I got home and popped this bottle open. I’ve never tried a Chenin Blanc + Viognier blend before, especially from South Africa. The two grapes are well known there and produce such interesting characteristics. Chenin Blanc tends to have a more citrusy taste to it with high acidity. Viognier, on the other hand, can be very tropical with lots of honey and peach flavors. Knowing that I jumped into my tasting!
wine name: bloem
style/type: 72% chenin blanc + 18% viongnier blend
country/region: western cape, south africa
- clarity: This wine is clear. Like almost way to clear. I poured it into my wine glass thinking I’d take a photo of it and it looked like water. A little disappointing.
- intensity: Because the wine is so clear, it’s also super pale. Once I poured more wine into my glass some of the color started to appear.

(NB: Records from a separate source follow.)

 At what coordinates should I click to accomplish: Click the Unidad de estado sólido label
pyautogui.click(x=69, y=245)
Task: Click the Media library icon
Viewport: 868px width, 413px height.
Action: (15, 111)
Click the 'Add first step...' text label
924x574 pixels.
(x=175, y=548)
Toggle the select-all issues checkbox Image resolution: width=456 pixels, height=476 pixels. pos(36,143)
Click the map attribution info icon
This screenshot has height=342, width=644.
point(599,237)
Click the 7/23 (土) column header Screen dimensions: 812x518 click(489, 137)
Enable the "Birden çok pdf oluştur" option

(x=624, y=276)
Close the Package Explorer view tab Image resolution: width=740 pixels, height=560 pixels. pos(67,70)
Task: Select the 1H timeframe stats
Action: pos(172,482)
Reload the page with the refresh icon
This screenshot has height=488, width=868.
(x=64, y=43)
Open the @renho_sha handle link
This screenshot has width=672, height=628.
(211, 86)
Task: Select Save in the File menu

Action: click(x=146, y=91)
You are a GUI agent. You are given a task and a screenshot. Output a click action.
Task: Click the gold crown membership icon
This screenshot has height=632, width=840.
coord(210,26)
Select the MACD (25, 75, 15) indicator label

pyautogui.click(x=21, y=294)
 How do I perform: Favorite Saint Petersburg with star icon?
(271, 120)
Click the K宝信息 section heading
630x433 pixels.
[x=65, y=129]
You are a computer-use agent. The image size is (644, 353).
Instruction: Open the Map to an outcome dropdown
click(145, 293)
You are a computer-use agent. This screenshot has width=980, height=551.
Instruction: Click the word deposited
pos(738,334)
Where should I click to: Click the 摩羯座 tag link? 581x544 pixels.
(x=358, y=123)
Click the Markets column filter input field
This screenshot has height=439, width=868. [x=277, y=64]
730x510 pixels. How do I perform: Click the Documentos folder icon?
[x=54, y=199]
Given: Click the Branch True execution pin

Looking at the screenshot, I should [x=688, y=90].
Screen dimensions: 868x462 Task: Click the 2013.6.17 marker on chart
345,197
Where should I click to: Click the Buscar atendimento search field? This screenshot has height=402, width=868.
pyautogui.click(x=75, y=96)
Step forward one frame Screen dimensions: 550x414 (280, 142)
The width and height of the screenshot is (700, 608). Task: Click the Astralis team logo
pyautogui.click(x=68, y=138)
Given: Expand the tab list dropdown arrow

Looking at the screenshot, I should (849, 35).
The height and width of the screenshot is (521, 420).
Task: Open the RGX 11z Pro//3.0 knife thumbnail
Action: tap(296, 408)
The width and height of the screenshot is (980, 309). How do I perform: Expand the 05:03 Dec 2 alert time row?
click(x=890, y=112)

- color: Being so pale and clear it was difficult to asses what color this wine was. Can I just call it water? I mean water isn’t a color though. What color is water? Clear? Well, this brings me back to square one. It definitely had a little color to it, just not a lot. I’d say it was more of pale lemon, waterlike, color.
- condition: Ohhh and this wine is clean. It’s that refreshing clean that you get from smelling laundry straight out of the dryer.
- intensity: It also has a light+ intensity. It’s not super intense, but there is something there. It’s subtle, like a penny hiding under a rock shining in the sunlight. It’s there and it wants you to know its there but it’s not gonna go out of its way to be found.
- aromas: And if you remember earlier, I said it reminded me of clean laundry coming out of the dryer. Or better yet, maybe you own the “Clean Cotton” Yankee Candle. It’s what I remember that smelling like. It’s fresh and clean with tropical fruit notes.
- sweetness: This wine is dry.
- acidity + tannin level: It also has high acidity with no tannins.
- body: When sipping this wine it started out with a very light body to me, but the more I drank the wine throughout the night the more of a medium body it started to have.
- flavors: As I described this wine on Instagram, it’s like an afternoon sail through the Caribbean; light, breezy, and tropical (with a hint of lemon), yet still refreshing.
- finish: Overall this wine had a medium finish. It didn’t just drop by and leave, but it didn’t overstay its welcome either. It was just right.
conclusion: I’d give Bloem a 4. I highly recommend it for the price. I think there’s still more out there that I haven’t tried, so I don’t want to give it a 5 in hopes that there’s an incredible 5 out there waiting for me to swipe right on it.